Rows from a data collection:

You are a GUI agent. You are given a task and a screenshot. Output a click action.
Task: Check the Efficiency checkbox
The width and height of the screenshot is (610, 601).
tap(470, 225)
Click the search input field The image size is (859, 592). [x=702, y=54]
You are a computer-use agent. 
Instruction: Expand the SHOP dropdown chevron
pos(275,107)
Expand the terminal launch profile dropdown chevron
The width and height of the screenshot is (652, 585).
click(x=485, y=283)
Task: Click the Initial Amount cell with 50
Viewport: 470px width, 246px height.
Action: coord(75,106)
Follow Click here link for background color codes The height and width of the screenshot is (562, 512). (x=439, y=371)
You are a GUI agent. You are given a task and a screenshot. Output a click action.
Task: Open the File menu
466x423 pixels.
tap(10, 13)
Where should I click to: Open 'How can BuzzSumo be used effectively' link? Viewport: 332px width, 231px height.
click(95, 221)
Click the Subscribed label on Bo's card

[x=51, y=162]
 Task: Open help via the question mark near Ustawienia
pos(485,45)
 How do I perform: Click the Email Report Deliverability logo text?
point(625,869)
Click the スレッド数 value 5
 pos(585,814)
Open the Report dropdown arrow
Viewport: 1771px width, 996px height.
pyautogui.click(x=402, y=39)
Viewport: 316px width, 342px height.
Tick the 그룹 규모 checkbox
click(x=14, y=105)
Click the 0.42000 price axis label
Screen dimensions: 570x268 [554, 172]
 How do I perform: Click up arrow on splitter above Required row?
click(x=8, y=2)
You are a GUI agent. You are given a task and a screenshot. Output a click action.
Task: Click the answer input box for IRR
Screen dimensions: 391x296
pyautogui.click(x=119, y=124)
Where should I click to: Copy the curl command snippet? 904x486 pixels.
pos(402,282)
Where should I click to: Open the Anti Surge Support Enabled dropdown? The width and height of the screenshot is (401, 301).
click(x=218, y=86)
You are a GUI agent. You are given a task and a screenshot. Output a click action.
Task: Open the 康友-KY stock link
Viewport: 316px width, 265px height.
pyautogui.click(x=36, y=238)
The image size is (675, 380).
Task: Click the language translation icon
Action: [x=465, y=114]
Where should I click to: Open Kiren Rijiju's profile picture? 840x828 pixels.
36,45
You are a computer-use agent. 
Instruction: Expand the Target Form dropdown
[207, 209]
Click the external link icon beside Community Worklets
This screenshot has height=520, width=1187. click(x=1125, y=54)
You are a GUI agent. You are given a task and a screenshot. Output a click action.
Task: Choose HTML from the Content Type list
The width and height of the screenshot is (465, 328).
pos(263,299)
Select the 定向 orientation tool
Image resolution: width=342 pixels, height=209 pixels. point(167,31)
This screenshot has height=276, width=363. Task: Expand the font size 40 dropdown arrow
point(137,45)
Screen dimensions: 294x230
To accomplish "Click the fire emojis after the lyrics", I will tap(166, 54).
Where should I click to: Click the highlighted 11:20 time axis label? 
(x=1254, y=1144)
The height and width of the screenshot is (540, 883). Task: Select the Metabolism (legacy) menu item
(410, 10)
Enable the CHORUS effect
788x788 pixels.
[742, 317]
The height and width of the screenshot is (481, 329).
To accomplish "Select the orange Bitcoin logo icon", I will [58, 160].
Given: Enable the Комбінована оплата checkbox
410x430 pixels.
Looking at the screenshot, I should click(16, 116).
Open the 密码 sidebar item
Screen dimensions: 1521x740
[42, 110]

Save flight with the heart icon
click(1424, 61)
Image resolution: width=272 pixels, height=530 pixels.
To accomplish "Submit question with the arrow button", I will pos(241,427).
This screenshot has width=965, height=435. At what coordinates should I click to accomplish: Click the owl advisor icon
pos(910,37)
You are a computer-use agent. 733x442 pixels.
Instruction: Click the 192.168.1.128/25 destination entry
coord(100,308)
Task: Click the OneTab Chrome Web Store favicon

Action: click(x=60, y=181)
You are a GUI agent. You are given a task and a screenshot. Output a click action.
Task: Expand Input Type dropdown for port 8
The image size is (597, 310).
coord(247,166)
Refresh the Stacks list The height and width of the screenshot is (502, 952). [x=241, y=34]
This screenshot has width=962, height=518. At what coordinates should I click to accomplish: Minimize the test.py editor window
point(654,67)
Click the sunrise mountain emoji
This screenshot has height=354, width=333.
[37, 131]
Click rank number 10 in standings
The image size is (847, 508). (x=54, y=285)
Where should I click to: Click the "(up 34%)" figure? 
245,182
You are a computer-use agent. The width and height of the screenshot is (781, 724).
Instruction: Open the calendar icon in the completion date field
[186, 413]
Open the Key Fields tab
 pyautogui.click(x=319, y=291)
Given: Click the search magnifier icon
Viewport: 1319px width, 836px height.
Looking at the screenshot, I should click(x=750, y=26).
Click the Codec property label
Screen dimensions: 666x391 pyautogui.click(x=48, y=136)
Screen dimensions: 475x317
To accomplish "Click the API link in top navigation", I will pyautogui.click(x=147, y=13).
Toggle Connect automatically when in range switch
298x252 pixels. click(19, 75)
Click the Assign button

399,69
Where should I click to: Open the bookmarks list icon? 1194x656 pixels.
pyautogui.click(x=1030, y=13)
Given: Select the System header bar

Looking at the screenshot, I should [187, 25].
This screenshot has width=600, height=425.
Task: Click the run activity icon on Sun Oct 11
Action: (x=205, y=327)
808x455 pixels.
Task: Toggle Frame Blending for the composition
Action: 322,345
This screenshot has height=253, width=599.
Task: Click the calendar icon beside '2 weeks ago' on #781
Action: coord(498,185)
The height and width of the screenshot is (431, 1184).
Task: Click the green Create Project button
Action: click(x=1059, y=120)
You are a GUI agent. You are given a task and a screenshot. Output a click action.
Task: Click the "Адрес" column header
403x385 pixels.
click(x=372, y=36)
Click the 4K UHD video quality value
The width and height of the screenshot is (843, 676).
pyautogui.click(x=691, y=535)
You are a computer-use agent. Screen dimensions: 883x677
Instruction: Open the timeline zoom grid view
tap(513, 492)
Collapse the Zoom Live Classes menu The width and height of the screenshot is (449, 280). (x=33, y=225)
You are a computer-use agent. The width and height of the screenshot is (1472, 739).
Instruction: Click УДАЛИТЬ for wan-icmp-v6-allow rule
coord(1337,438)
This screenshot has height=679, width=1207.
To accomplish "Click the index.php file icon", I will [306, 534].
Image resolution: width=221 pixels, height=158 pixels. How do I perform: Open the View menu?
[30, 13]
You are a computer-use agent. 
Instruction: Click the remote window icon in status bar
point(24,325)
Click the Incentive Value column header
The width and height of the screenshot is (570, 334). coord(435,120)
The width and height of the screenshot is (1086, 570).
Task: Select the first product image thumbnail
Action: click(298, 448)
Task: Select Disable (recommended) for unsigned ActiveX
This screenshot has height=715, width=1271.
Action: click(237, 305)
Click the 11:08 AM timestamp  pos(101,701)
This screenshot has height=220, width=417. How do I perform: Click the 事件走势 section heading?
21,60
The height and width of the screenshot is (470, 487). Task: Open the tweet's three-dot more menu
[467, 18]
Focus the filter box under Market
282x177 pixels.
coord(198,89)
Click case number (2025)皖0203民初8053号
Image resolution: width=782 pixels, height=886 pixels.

» Goal of the exercise: Reproduce every row above verbatim, leaving each line unchanged.

» Result of this exercise:
You are a GUI agent. You are given a task and a screenshot. Output a click action.
Task: Check the Efficiency checkbox
The width and height of the screenshot is (610, 601).
tap(470, 225)
Click the search input field The image size is (859, 592). [x=702, y=54]
You are a computer-use agent. 
Instruction: Expand the SHOP dropdown chevron
pos(275,107)
Expand the terminal launch profile dropdown chevron
The width and height of the screenshot is (652, 585).
click(x=485, y=283)
Task: Click the Initial Amount cell with 50
Viewport: 470px width, 246px height.
Action: coord(75,106)
Follow Click here link for background color codes The height and width of the screenshot is (562, 512). (x=439, y=371)
You are a GUI agent. You are given a task and a screenshot. Output a click action.
Task: Open the File menu
466x423 pixels.
tap(10, 13)
Where should I click to: Open 'How can BuzzSumo be used effectively' link? Viewport: 332px width, 231px height.
click(95, 221)
Click the Subscribed label on Bo's card

[x=51, y=162]
 Task: Open help via the question mark near Ustawienia
pos(485,45)
 How do I perform: Click the Email Report Deliverability logo text?
point(625,869)
Click the スレッド数 value 5
 pos(585,814)
Open the Report dropdown arrow
Viewport: 1771px width, 996px height.
pyautogui.click(x=402, y=39)
Viewport: 316px width, 342px height.
Tick the 그룹 규모 checkbox
click(x=14, y=105)
Click the 0.42000 price axis label
Screen dimensions: 570x268 [554, 172]
 How do I perform: Click up arrow on splitter above Required row?
click(x=8, y=2)
You are a GUI agent. You are given a task and a screenshot. Output a click action.
Task: Click the answer input box for IRR
Screen dimensions: 391x296
pyautogui.click(x=119, y=124)
Where should I click to: Copy the curl command snippet? 904x486 pixels.
pos(402,282)
Where should I click to: Open the Anti Surge Support Enabled dropdown? The width and height of the screenshot is (401, 301).
click(x=218, y=86)
You are a GUI agent. You are given a task and a screenshot. Output a click action.
Task: Open the 康友-KY stock link
Viewport: 316px width, 265px height.
pyautogui.click(x=36, y=238)
The image size is (675, 380).
Task: Click the language translation icon
Action: [x=465, y=114]
Where should I click to: Open Kiren Rijiju's profile picture? 840x828 pixels.
36,45
You are a computer-use agent. 
Instruction: Expand the Target Form dropdown
[207, 209]
Click the external link icon beside Community Worklets
This screenshot has height=520, width=1187. click(x=1125, y=54)
You are a GUI agent. You are given a task and a screenshot. Output a click action.
Task: Choose HTML from the Content Type list
The width and height of the screenshot is (465, 328).
pos(263,299)
Select the 定向 orientation tool
Image resolution: width=342 pixels, height=209 pixels. point(167,31)
This screenshot has height=276, width=363. Task: Expand the font size 40 dropdown arrow
point(137,45)
Screen dimensions: 294x230
To accomplish "Click the fire emojis after the lyrics", I will tap(166, 54).
Where should I click to: Click the highlighted 11:20 time axis label? 
(x=1254, y=1144)
The height and width of the screenshot is (540, 883). Task: Select the Metabolism (legacy) menu item
(410, 10)
Enable the CHORUS effect
788x788 pixels.
[742, 317]
The height and width of the screenshot is (481, 329).
To accomplish "Select the orange Bitcoin logo icon", I will [58, 160].
Given: Enable the Комбінована оплата checkbox
410x430 pixels.
Looking at the screenshot, I should click(16, 116).
Open the 密码 sidebar item
Screen dimensions: 1521x740
[42, 110]

Save flight with the heart icon
click(1424, 61)
Image resolution: width=272 pixels, height=530 pixels.
To accomplish "Submit question with the arrow button", I will pos(241,427).
This screenshot has width=965, height=435. At what coordinates should I click to accomplish: Click the owl advisor icon
pos(910,37)
You are a computer-use agent. 733x442 pixels.
Instruction: Click the 192.168.1.128/25 destination entry
coord(100,308)
Task: Click the OneTab Chrome Web Store favicon

Action: click(x=60, y=181)
You are a GUI agent. You are given a task and a screenshot. Output a click action.
Task: Expand Input Type dropdown for port 8
The image size is (597, 310).
coord(247,166)
Refresh the Stacks list The height and width of the screenshot is (502, 952). [x=241, y=34]
This screenshot has width=962, height=518. At what coordinates should I click to accomplish: Minimize the test.py editor window
point(654,67)
Click the sunrise mountain emoji
This screenshot has height=354, width=333.
[37, 131]
Click rank number 10 in standings
The image size is (847, 508). (x=54, y=285)
Where should I click to: Click the "(up 34%)" figure? 
245,182
You are a computer-use agent. The width and height of the screenshot is (781, 724).
Instruction: Open the calendar icon in the completion date field
[186, 413]
Open the Key Fields tab
 pyautogui.click(x=319, y=291)
Given: Click the search magnifier icon
Viewport: 1319px width, 836px height.
Looking at the screenshot, I should click(x=750, y=26).
Click the Codec property label
Screen dimensions: 666x391 pyautogui.click(x=48, y=136)
Screen dimensions: 475x317
To accomplish "Click the API link in top navigation", I will pyautogui.click(x=147, y=13).
Toggle Connect automatically when in range switch
298x252 pixels. click(19, 75)
Click the Assign button

399,69
Where should I click to: Open the bookmarks list icon? 1194x656 pixels.
pyautogui.click(x=1030, y=13)
Given: Select the System header bar

Looking at the screenshot, I should [187, 25].
This screenshot has width=600, height=425.
Task: Click the run activity icon on Sun Oct 11
Action: (x=205, y=327)
808x455 pixels.
Task: Toggle Frame Blending for the composition
Action: 322,345
This screenshot has height=253, width=599.
Task: Click the calendar icon beside '2 weeks ago' on #781
Action: coord(498,185)
The height and width of the screenshot is (431, 1184).
Task: Click the green Create Project button
Action: click(x=1059, y=120)
You are a GUI agent. You are given a task and a screenshot. Output a click action.
Task: Click the "Адрес" column header
403x385 pixels.
click(x=372, y=36)
Click the 4K UHD video quality value
The width and height of the screenshot is (843, 676).
pyautogui.click(x=691, y=535)
You are a computer-use agent. Screen dimensions: 883x677
Instruction: Open the timeline zoom grid view
tap(513, 492)
Collapse the Zoom Live Classes menu The width and height of the screenshot is (449, 280). (x=33, y=225)
You are a computer-use agent. The width and height of the screenshot is (1472, 739).
Instruction: Click УДАЛИТЬ for wan-icmp-v6-allow rule
coord(1337,438)
This screenshot has height=679, width=1207.
To accomplish "Click the index.php file icon", I will [306, 534].
Image resolution: width=221 pixels, height=158 pixels. How do I perform: Open the View menu?
[30, 13]
You are a computer-use agent. 
Instruction: Click the remote window icon in status bar
point(24,325)
Click the Incentive Value column header
The width and height of the screenshot is (570, 334). coord(435,120)
The width and height of the screenshot is (1086, 570).
Task: Select the first product image thumbnail
Action: click(298, 448)
Task: Select Disable (recommended) for unsigned ActiveX
This screenshot has height=715, width=1271.
Action: click(237, 305)
Click the 11:08 AM timestamp  pos(101,701)
This screenshot has height=220, width=417. How do I perform: Click the 事件走势 section heading?
21,60
The height and width of the screenshot is (470, 487). Task: Open the tweet's three-dot more menu
[467, 18]
Focus the filter box under Market
282x177 pixels.
coord(198,89)
Click case number (2025)皖0203民初8053号
Image resolution: width=782 pixels, height=886 pixels.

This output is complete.